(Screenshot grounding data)
::::::::

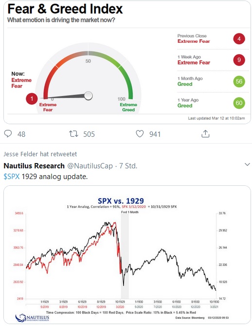Click the gauge needle knob
This screenshot has height=328, width=252.
[88, 96]
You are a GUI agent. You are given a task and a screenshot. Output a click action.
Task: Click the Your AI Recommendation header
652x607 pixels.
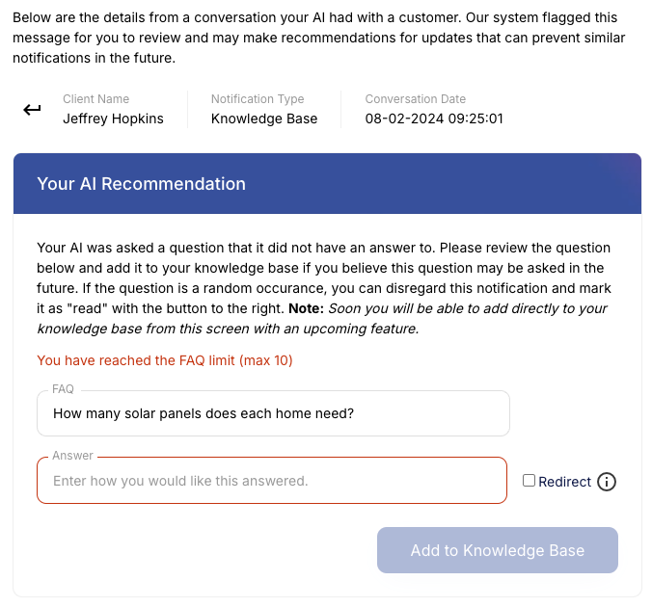141,183
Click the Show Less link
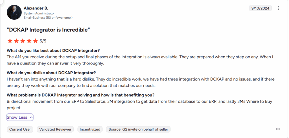The image size is (289, 138). [x=17, y=117]
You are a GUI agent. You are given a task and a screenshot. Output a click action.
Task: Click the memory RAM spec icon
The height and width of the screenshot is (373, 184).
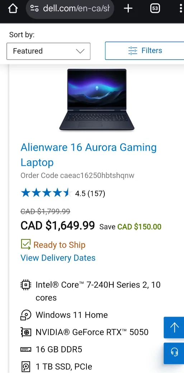26,349
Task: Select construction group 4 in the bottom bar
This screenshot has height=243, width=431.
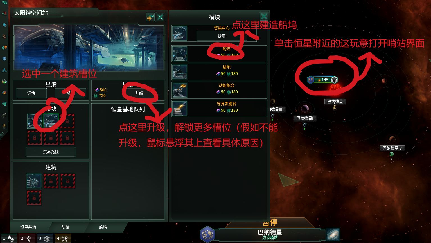Action: point(63,238)
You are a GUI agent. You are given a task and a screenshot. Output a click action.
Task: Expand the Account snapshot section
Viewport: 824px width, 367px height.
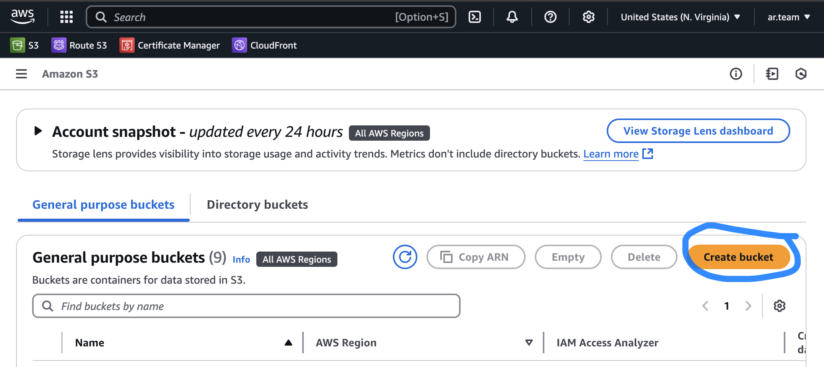point(38,131)
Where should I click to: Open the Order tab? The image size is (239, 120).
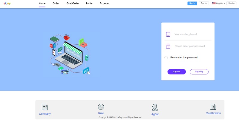(56, 4)
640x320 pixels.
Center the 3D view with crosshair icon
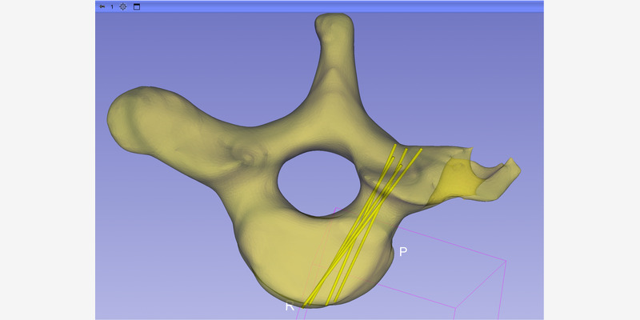pos(123,6)
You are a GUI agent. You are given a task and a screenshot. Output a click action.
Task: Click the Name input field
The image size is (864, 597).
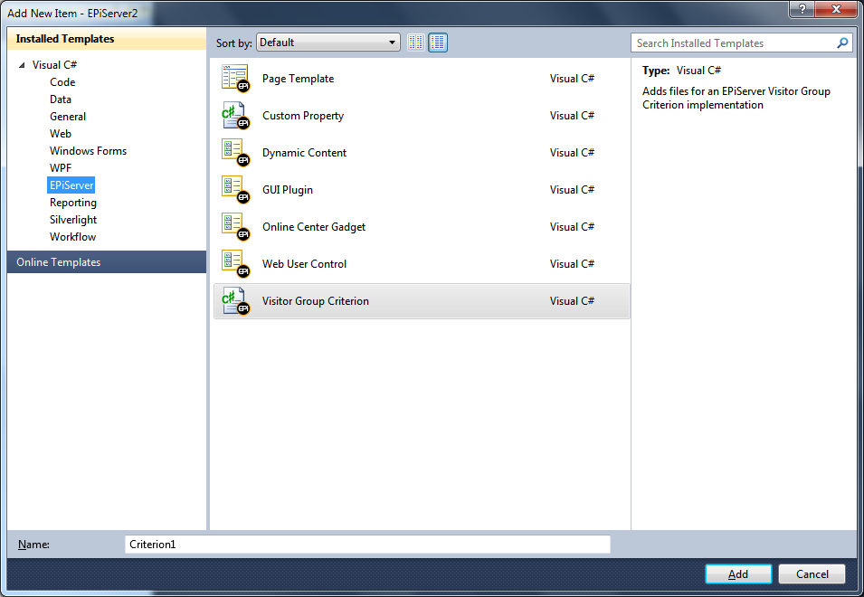point(367,545)
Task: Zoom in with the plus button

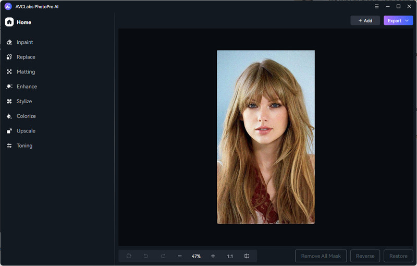Action: [213, 256]
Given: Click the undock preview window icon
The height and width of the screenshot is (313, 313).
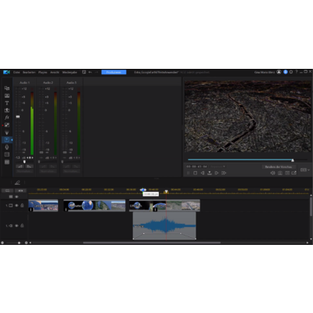Looking at the screenshot, I should click(x=294, y=173).
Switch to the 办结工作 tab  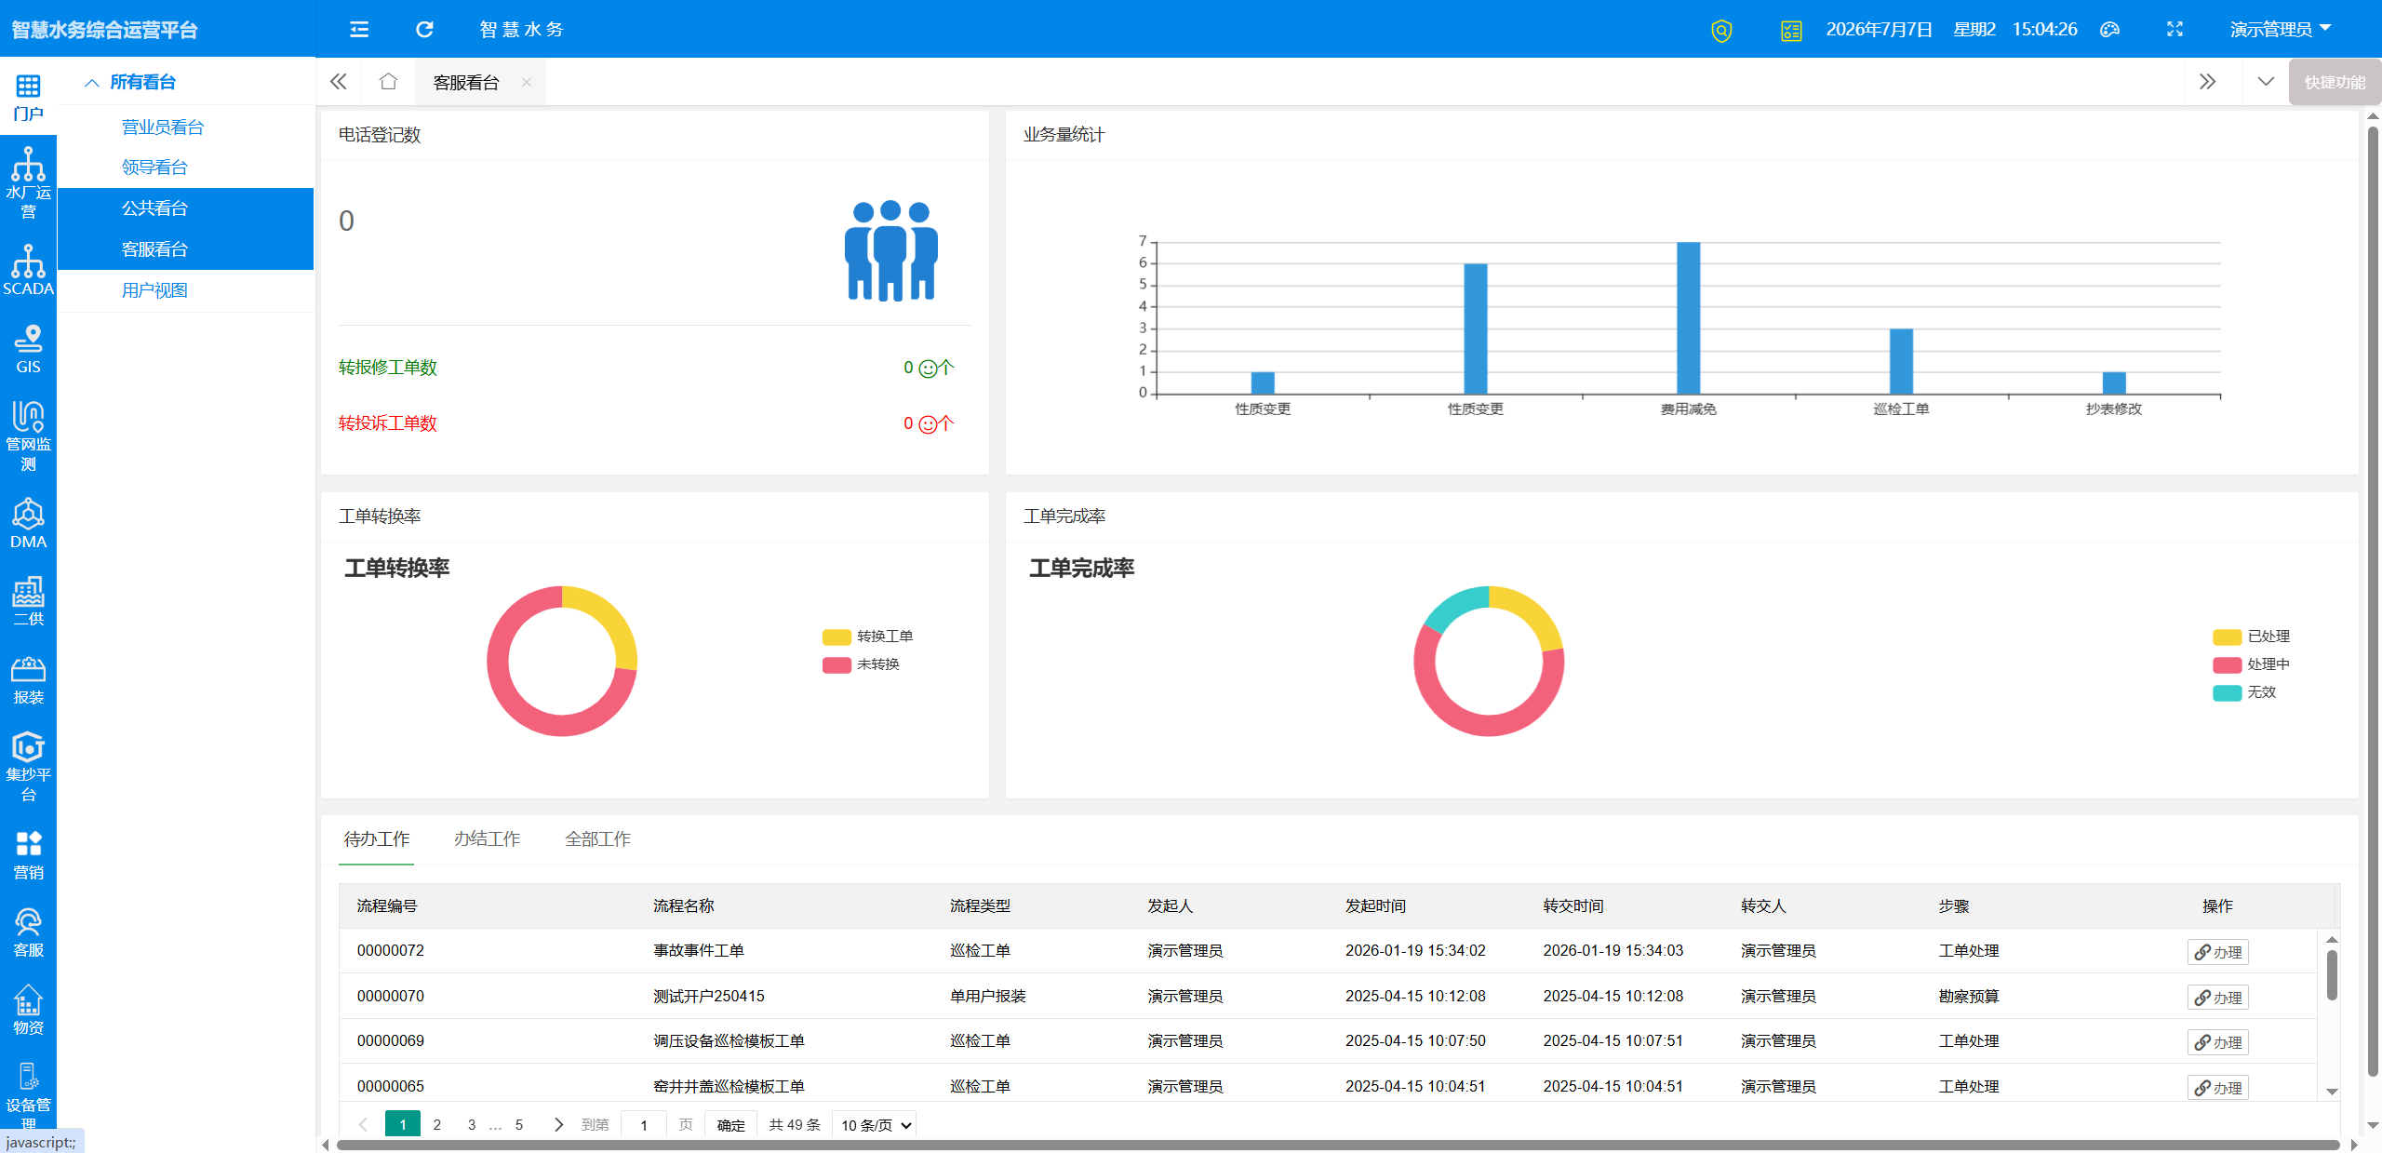tap(487, 838)
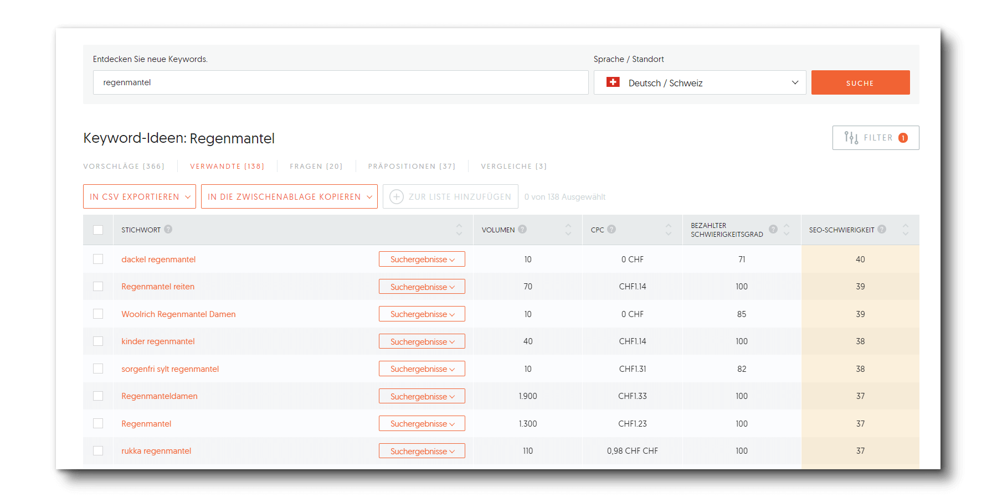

::::::::

EXERCISE DETAILS ▸
Using the entries above, transcribe exactly from the line that has "Task: Click the memory RAM spec icon" through the line that has "640x320 pixels.". Pictures are dropped.

OUTPUT ▸
Task: Click the memory RAM spec icon
The height and width of the screenshot is (373, 184).
26,349
Task: Select construction group 4 in the bottom bar
This screenshot has height=243, width=431.
Action: point(63,238)
You are a GUI agent. You are given a task and a screenshot. Output a click action.
Task: Expand the Account snapshot section
Viewport: 824px width, 367px height.
point(38,131)
Where should I click to: Open the Order tab? The image size is (239, 120).
(56, 4)
640x320 pixels.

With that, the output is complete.